Listening to Once… feels as if you’re hearing Marling at her most raw, with an honesty that’s truly profound, whether this leads to her best of artist offerings is a little hit and miss at times, yet it’s a very personal element. Whereas her previous albums felt as if she was taking on many different personas for many different stories (particularly in Alas I Cannot Swim) this album appears to be a fusion of these characters along with her own. This means that one thing that Once… truly masters is continuity; the transition between songs is almost seamless, and the whole thing feels extremely holistic as a result. It starts off fairly laid back with ‘Take The Night Off’, which sounds very mellow yet calming in that respect, shifting easily into ‘I Was An Eagle’; an extremely intense and confident piece, seemingly casting off the element of victimhood felt in Alas– “I will not be a victim of circumstance.”

In fact, following her progress from her debut, Marling’s identity as an artist has matured greatly and this really shows in Once... . In ‘Breathe’ she really excels, with intelligent use of violins and cellos to build into an overwhelming crescendo, revealing her developed understanding of musical atmosphere. Hints of this were present in A Creature I Don’t Know, with its inclusion of electric guitar and other instruments, but it’s been fleshed out in Once… . Lead single, and possibly the best song on the entire album is ‘Master Hunter’, a track as aggressive, rhythmic and unpredictable as the most fearsome of predators. ‘Where Can I Go?’ is also a standout track with excellent bluesy vibes from the use of an organ; something clearly owing influence to Bob Dylan.

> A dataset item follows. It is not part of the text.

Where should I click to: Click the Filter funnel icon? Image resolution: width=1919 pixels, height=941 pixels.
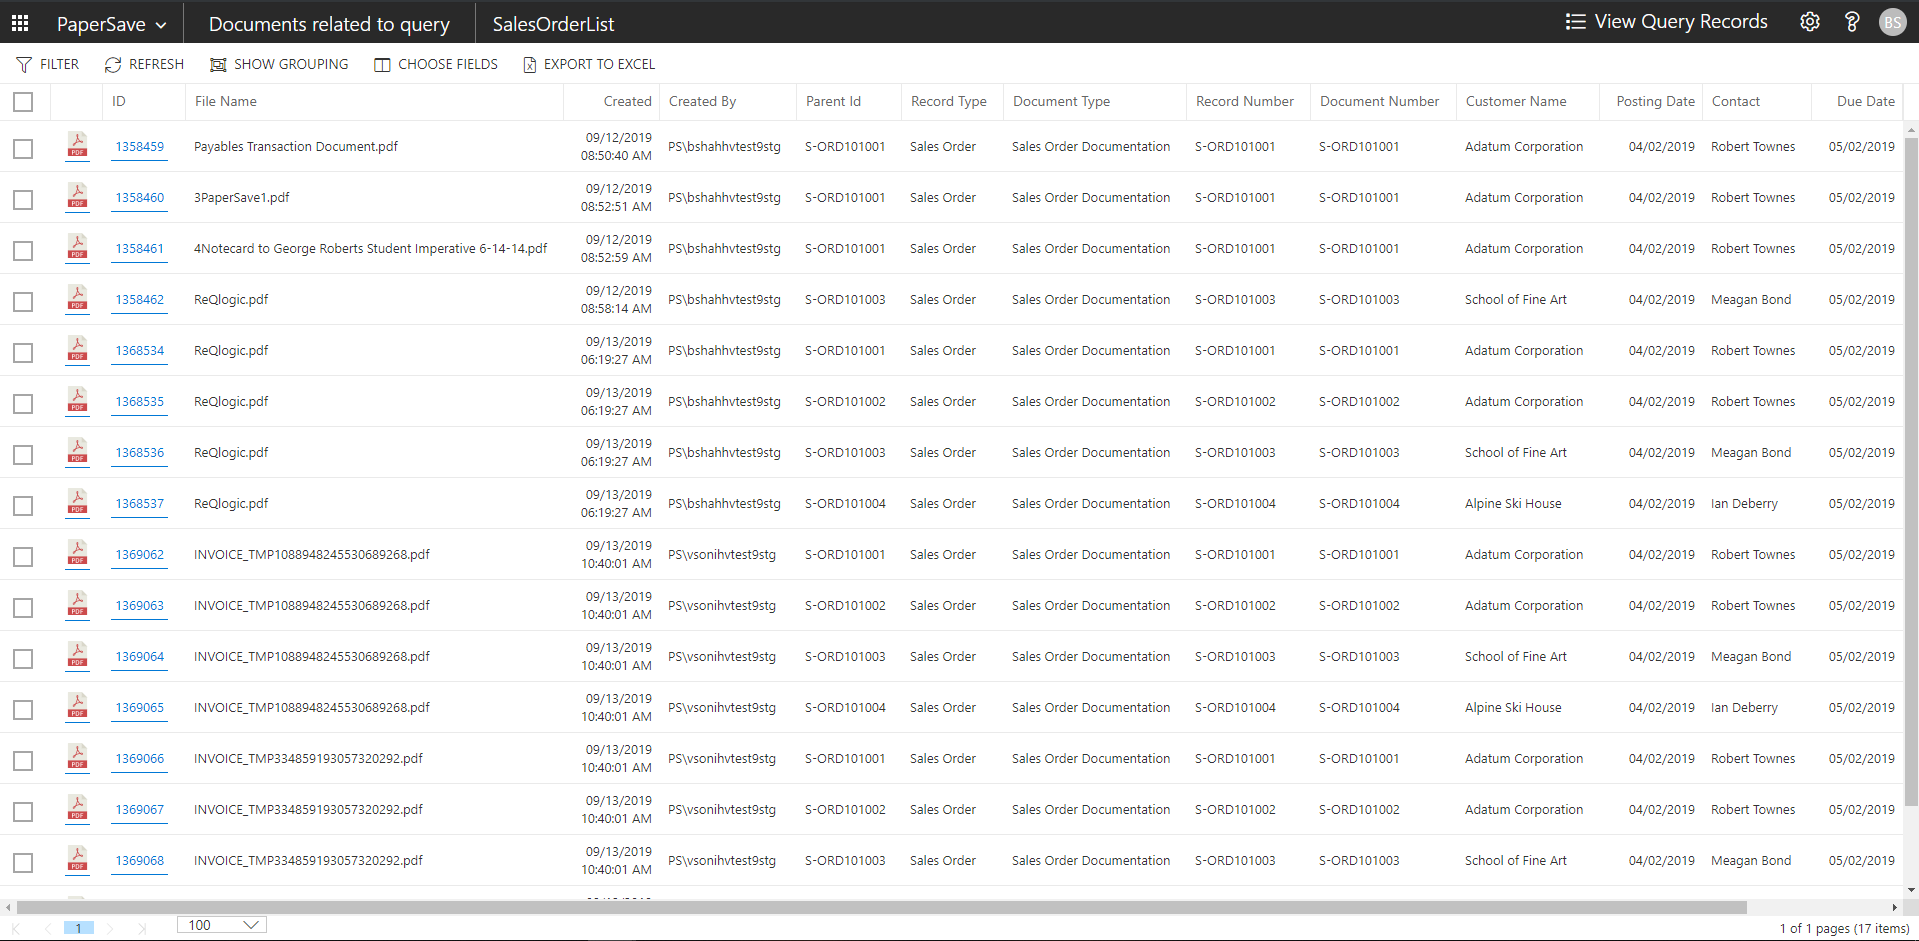click(24, 65)
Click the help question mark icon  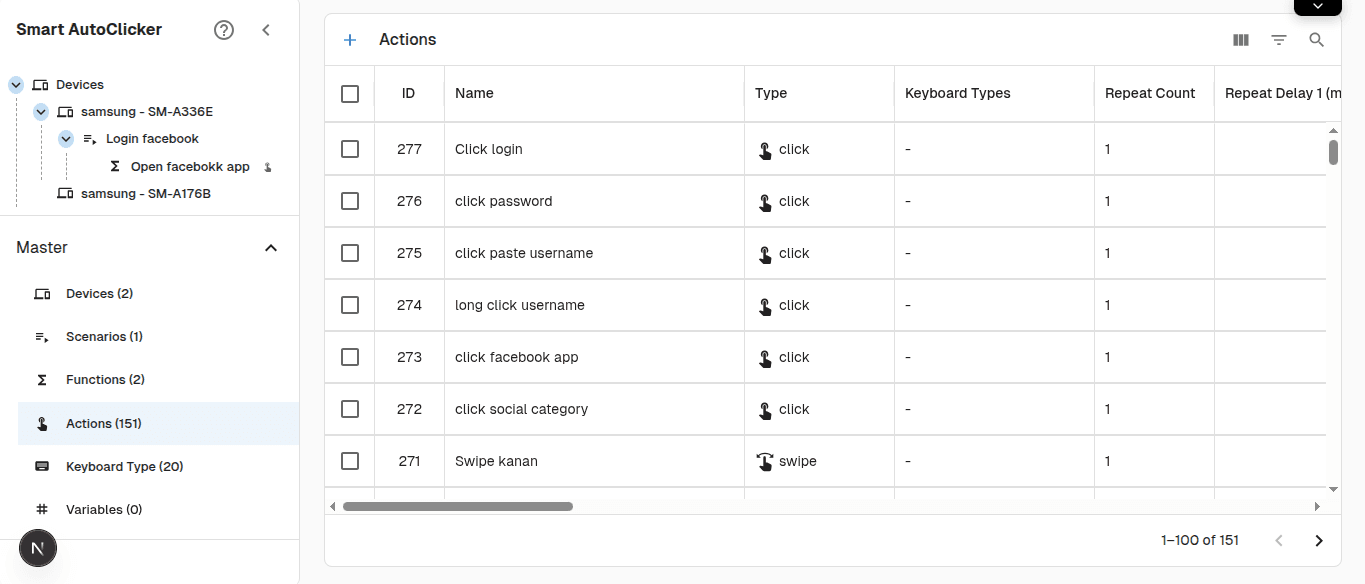[x=224, y=30]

‘Little Love Caster’ turned out to be another simply beautiful track, a pure come-down from the aggression of ‘Master Hunter’, especially with its sublime guitar technique which enchants and moves me greatly. But after ‘Where Can I Go?’, with the exception of ‘Once’, the album slows down considerably and in my opinion too much. As it almost inevitably must with a 16 track LP, nothing really stands out from track 12 onwards, which is a shame after the excellence of what came before.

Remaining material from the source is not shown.